## [Text passage]
※ ※ ※

In this case, 3 different users in 1 string means it's valid.
Let's say we have the following string
lab\simon;lab\lieven;lab\tim;\lab\davy;lab\lieven
It contains the domain for each user (lab) and their first name.
Each user is seperated by ;
The goal is to have 3 unique users in a string.
In this case, the string is valid because we have the following unique users
simon, lieven, tim, davy = valid
If we take this string
lab\simon;lab\lieven;lab\simon
It's invalid because we only have 2 unique users
simon, lieven = invalid
So far, I've only come up with the following regex but I don't know how to continue
/(lab)\\(?:[a-zA-Z]*)/g
Could you help me with this regex?
Please let me know if you need more information if it's not clear.
What you are after cannot be achieved through regular expressions on their own. Regular expressions are to be used for parsing information and not processing.
There is no particular pattern you are after, which is what regular expression excel at. You will need to split by ; and use a data structure such as a set to store you string values.
Is this what you want:
1) Using regular expression:
import re
s = r'lab\simon;lab\lieven;lab\tim;\lab\davy;lab\lieven'
pattern = re.compile(r'lab\\([A-z]{1,})')
user = re.findall(pattern, s)
if len(user) == len(set(user)) and len(user) >= 3:
print('Valid')
else:
print('Invalid')
2) Without using regular expression:
s = r'lab\simon;lab\lieven;lab\tim;\lab\davy;lab\lieven'
users = [i.split('\\')[-1] for i in s.split(';')]
if len(users) == len(set(users)) and len(users) >= 3:
print('Valid')
else:
print('Invalid')
In order to have a successful match, we need at least 3 sets of lab\user, i.e:
(?:\\?lab\\[\w]+(?:;|$)){3}
You didn't specify your engine but with pythonyou can use:
import re
if re.search(r"(?:\\?lab\\[\w]+(?:;|$)){3}", string):
# Successful match
else:
# Match attempt failed
Regex Demo
Regex Explanation
(?:\\?lab\\[\w]+(?:;|$)){3}
Match the regular expression «(?:\\?lab\\[\w]+(?:;|$)){3}»
Exactly 3 times «{3}»
Match the backslash character «\\?»
Between zero and one times, as many times as possible, giving back as needed (greedy) «?»
Match the character string “lab” literally «lab»
Match the backslash character «\\»
Match a single character that is a “word character” «[\w]+»
Between one and unlimited times, as many times as possible, giving back as needed (greedy) «+»
Match the regular expression below «(?:;|$)»
Match this alternative «;»
Match the character “;” literally «;»
Or match this alternative «$»
Assert position at the end of a line «$»
Here is a beginner-friendly way to solve your problem:
You should .split() the string per each "lab" section and declare the result as the array variable, like splitted_string.
Declare a second empty array to save each unique name, like unique_names.
Use a for loop to iterate through the splitted_string array. Check for unique names: if it isn't in your array of unique_names, add the name to unique_names.
Find the length of your array of unique_names to see if it is equal to 3. If yes, print that it is. If not, then print a fail message.
You seem like a practical person that is relatively new to string manipulation. Maybe you would enjoy some practical background reading on string manipulation at beginner sites like Automate The Boring Stuff With Python:
https://automatetheboringstuff.com/chapter6/
Or Codecademy, etc.

※ ※ ※

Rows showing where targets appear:
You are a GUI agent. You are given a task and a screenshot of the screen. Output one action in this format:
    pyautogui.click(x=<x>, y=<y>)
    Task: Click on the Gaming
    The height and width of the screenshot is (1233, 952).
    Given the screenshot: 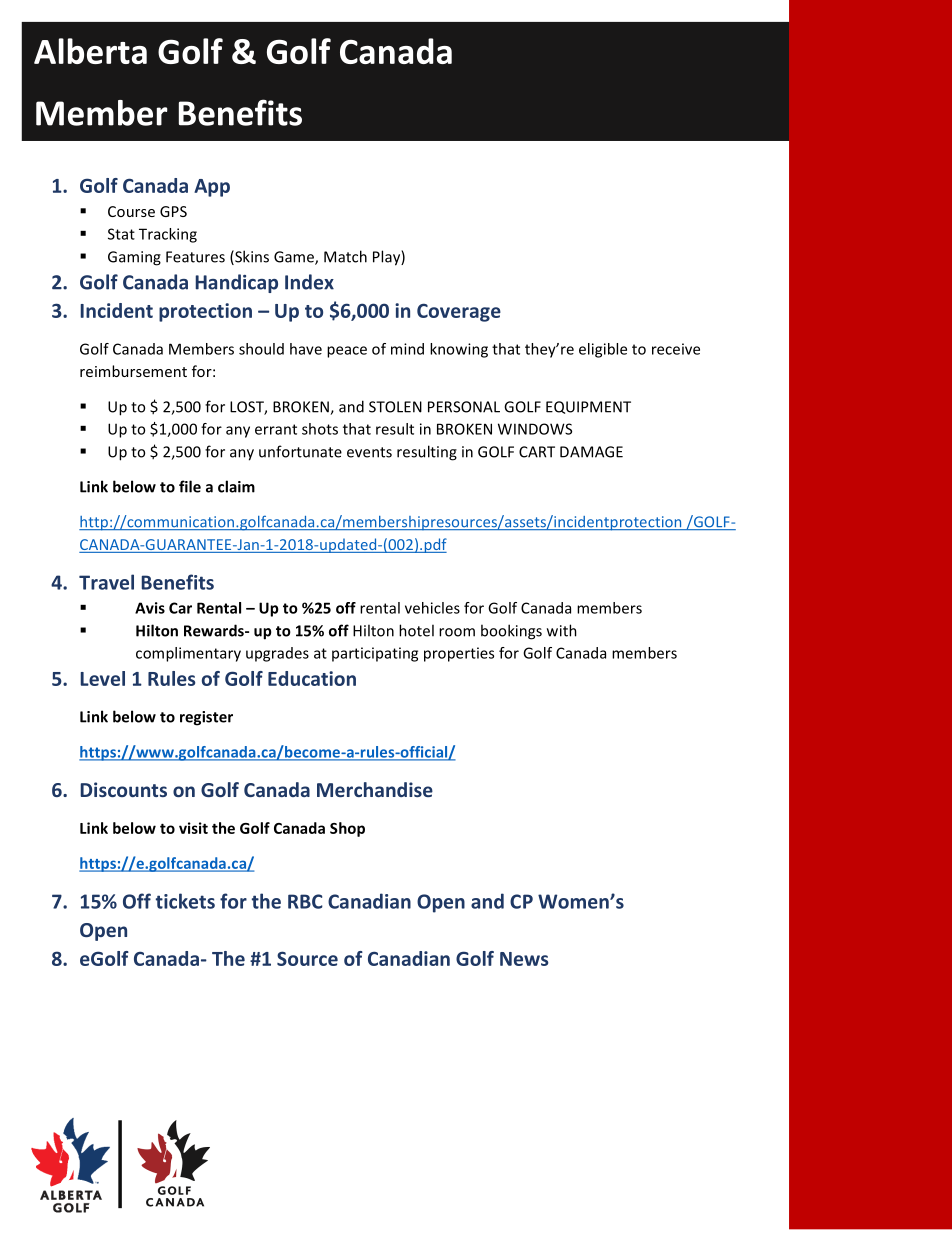 What is the action you would take?
    pyautogui.click(x=134, y=258)
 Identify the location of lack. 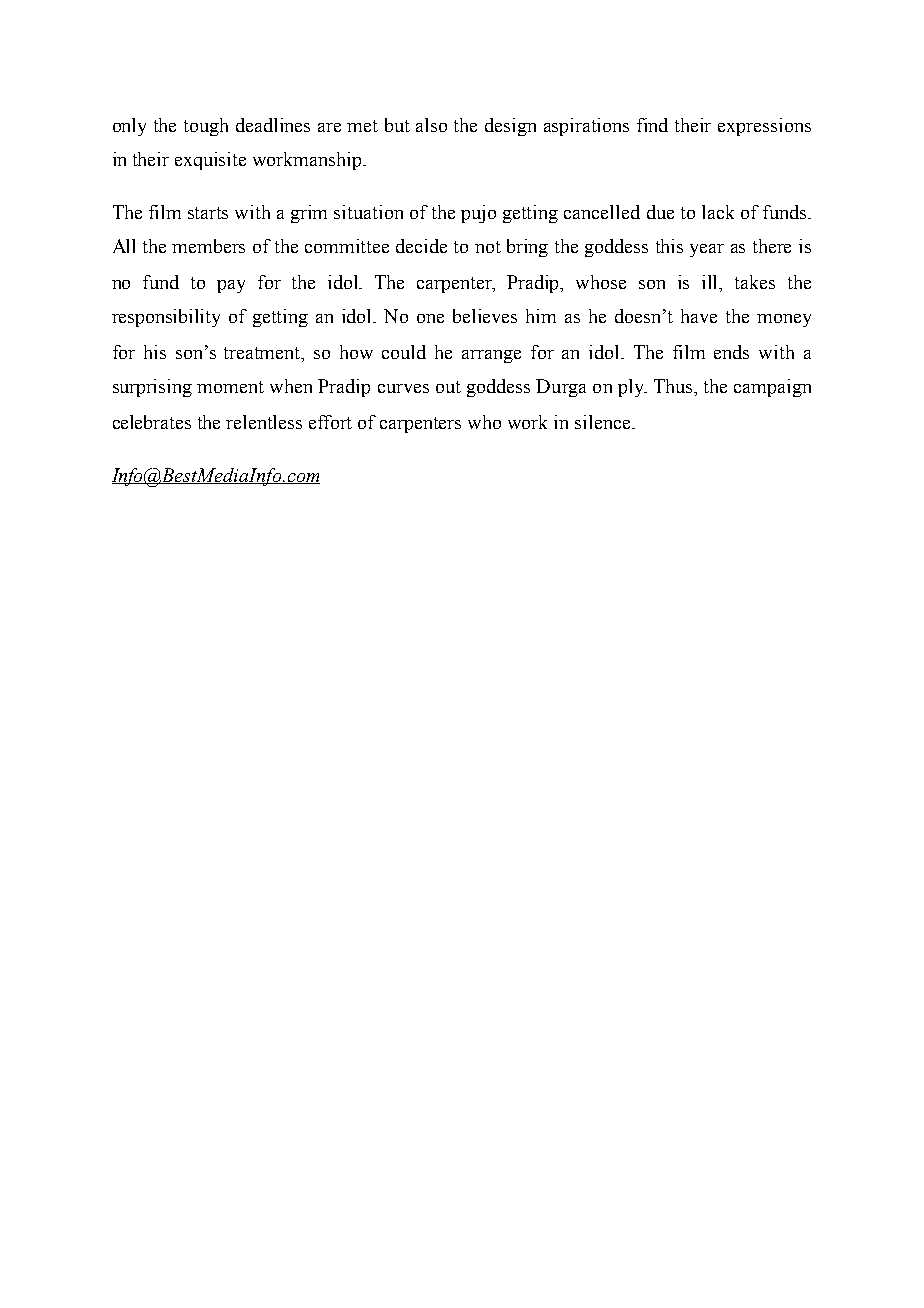
(718, 212).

※ ※ ※

## [Tasks to complete]
• 1. From the thread on validating unique users, write out the passage from "Or match this" to "a fail message.".
• 2. Translate this sentence from the thread on validating unique users into Spanish: "Regular expressions are to be used for parsing information and not processing."

## [Responses in order]
• 1.
Or match this alternative «$»
Assert position at the end of a line «$»
Here is a beginner-friendly way to solve your problem:
You should .split() the string per each "lab" section and declare the result as the array variable, like splitted_string.
Declare a second empty array to save each unique name, like unique_names.
Use a for loop to iterate through the splitted_string array. Check for unique names: if it isn't in your array of unique_names, add the name to unique_names.
Find the length of your array of unique_names to see if it is equal to 3. If yes, print that it is. If not, then print a fail message.

• 2. Las expresiones regulares deben usarse para analizar información y no para procesarla.